Real-time bidirectional audio/video streaming for ADK agents.

This crate provides a unified interface for building voice-enabled AI agents using real-time streaming APIs from various providers (OpenAI, Gemini, etc.).

§Architecture

adk-realtime follows the same pattern as OpenAI’s Agents SDK, providing both a low-level session interface and a high-level RealtimeAgent that implements the standard ADK Agent trait.

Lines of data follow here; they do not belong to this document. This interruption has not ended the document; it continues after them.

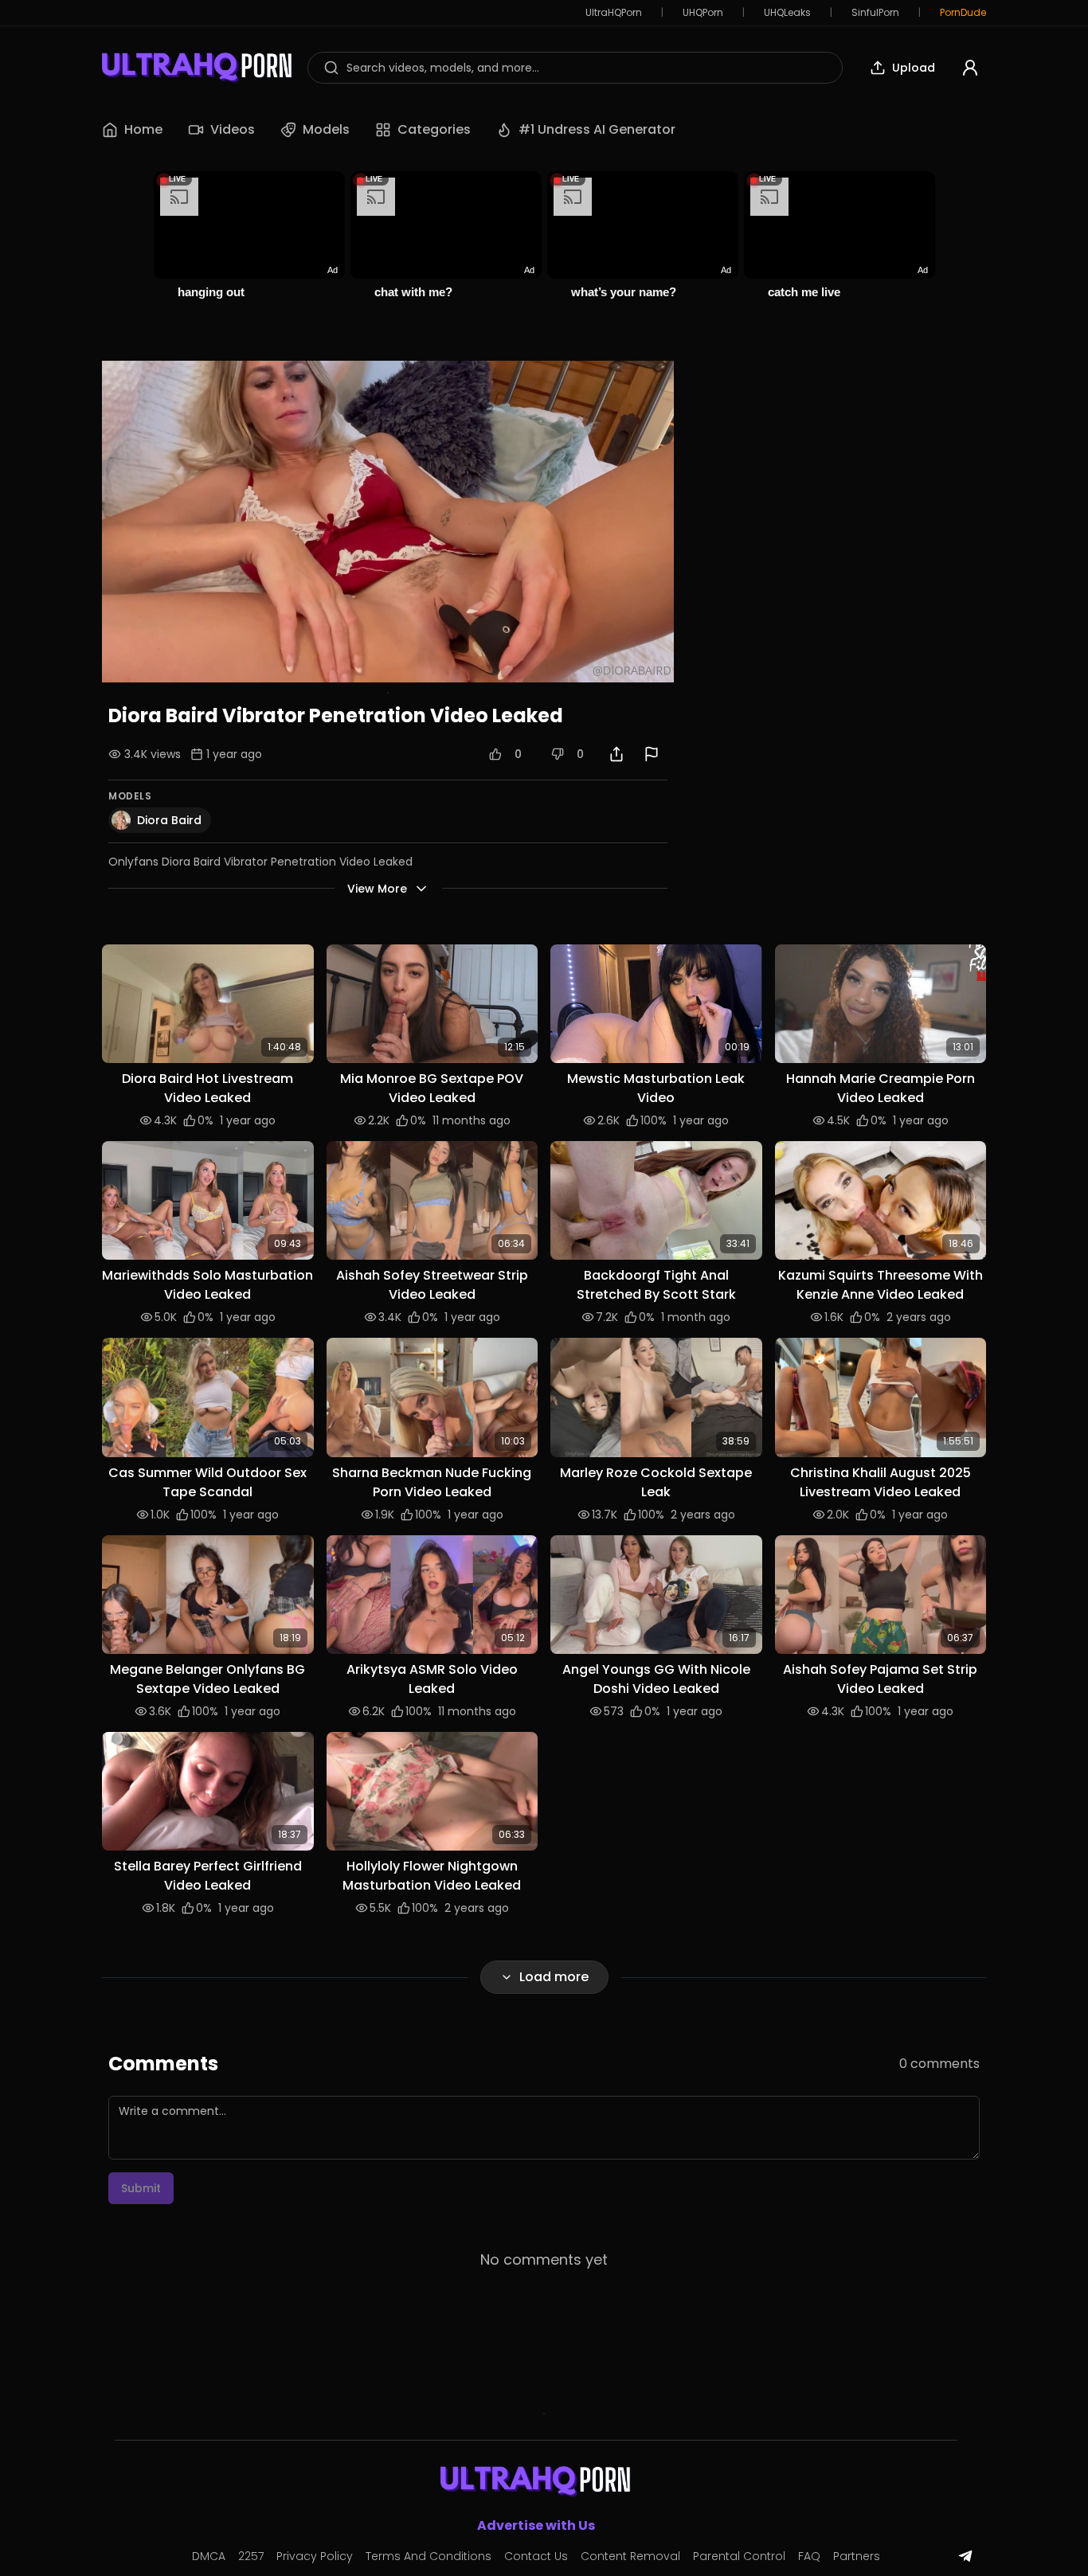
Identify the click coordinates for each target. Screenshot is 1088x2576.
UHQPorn (703, 12)
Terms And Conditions (428, 2556)
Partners (856, 2556)
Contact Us (536, 2556)
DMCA (208, 2556)
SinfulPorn (875, 12)
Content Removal (630, 2556)
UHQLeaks (787, 12)
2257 (251, 2556)
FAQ (809, 2556)
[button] (208, 1003)
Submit (141, 2188)
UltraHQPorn (613, 12)
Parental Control (739, 2556)
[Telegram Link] (965, 2556)
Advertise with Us (536, 2525)
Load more (554, 1977)
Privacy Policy (314, 2556)
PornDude (963, 12)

                    ┌─────────────────────────────────────────┐
                    │              Agent Trait                │
                    │  (name, description, run, sub_agents)   │
                    └────────────────┬────────────────────────┘
                                     │
             ┌───────────────────────┼───────────────────────┐
             │                       │                       │
    ┌────────▼────────┐    ┌─────────▼─────────┐   ┌─────────▼─────────┐
    │    LlmAgent     │    │  RealtimeAgent    │   │  SequentialAgent  │
    │  (text-based)   │    │  (voice-based)    │   │   (workflow)      │
    └─────────────────┘    └───────────────────┘   └───────────────────┘

§Features

  • RealtimeAgent: Implements adk_core::Agent with callbacks, tools, instructions
  • Multiple Providers: OpenAI Realtime API and Gemini Live API support
  • Audio Streaming: Bidirectional audio with various formats (PCM16, G711)
  • Voice Activity Detection: Server-side VAD for natural conversations
  • Tool Calling: Real-time function execution during voice sessions
use adk_realtime::{RealtimeAgent, openai::OpenAIRealtimeModel};
use adk_runner::Runner;

#[tokio::main]
async fn main() -> Result<(), Box<dyn std::error::Error>> {
    let model = OpenAIRealtimeModel::new(api_key, "gpt-4o-realtime-preview-2024-12-17");

    let agent = RealtimeAgent::builder("voice_assistant")
        .model(Arc::new(model))
        .instruction("You are a helpful voice assistant.")
        .voice("alloy")
        .server_vad()
        .tool(Arc::new(weather_tool))
        .build()?;

    // Use with standard ADK runner
    let runner = Runner::new(Arc::new(agent));
    runner.run(session, content).await?;

    Ok(())
}

§Example - Using Low-Level Session API

use adk_realtime::{RealtimeModel, RealtimeConfig, ServerEvent};
use adk_realtime::openai::OpenAIRealtimeModel;

let model = OpenAIRealtimeModel::new(api_key, "gpt-4o-realtime-preview-2024-12-17");
let session = model.connect(config).await?;

while let Some(event) = session.next_event().await {
    match event? {
        ServerEvent::AudioDelta { delta, .. } => { /* play audio */ }
        ServerEvent::TextDelta { delta, .. } => println!("{}", delta),
        _ => {}
    }
}

Re-exports§

pub use agent::RealtimeAgent;
pub use agent::RealtimeAgentBuilder;
pub use audio::AudioEncoding;
pub use audio::AudioFormat;
pub use config::RealtimeConfig;
pub use config::RealtimeConfigBuilder;
pub use config::VadConfig;
pub use config::VadMode;
pub use error::RealtimeError;
pub use error::Result;
pub use events::ClientEvent;
pub use events::ServerEvent;
pub use events::ToolCall;
pub use events::ToolResponse;
pub use model::BoxedModel;
pub use model::RealtimeModel;
pub use runner::RealtimeRunner;
pub use session::BoxedSession;
pub use session::RealtimeSession;
pub use session::RealtimeSessionExt;

Modules§

agent
RealtimeAgent - an Agent implementation for real-time voice interactions.
audio
Audio format definitions and utilities.
config
Configuration types for realtime sessions.
error
Error types for the realtime module.
events
Event types for realtime communication.
model
Core RealtimeModel trait definition.
runner
RealtimeRunner for integrating realtime sessions with agents.
session
Core RealtimeSession trait definition.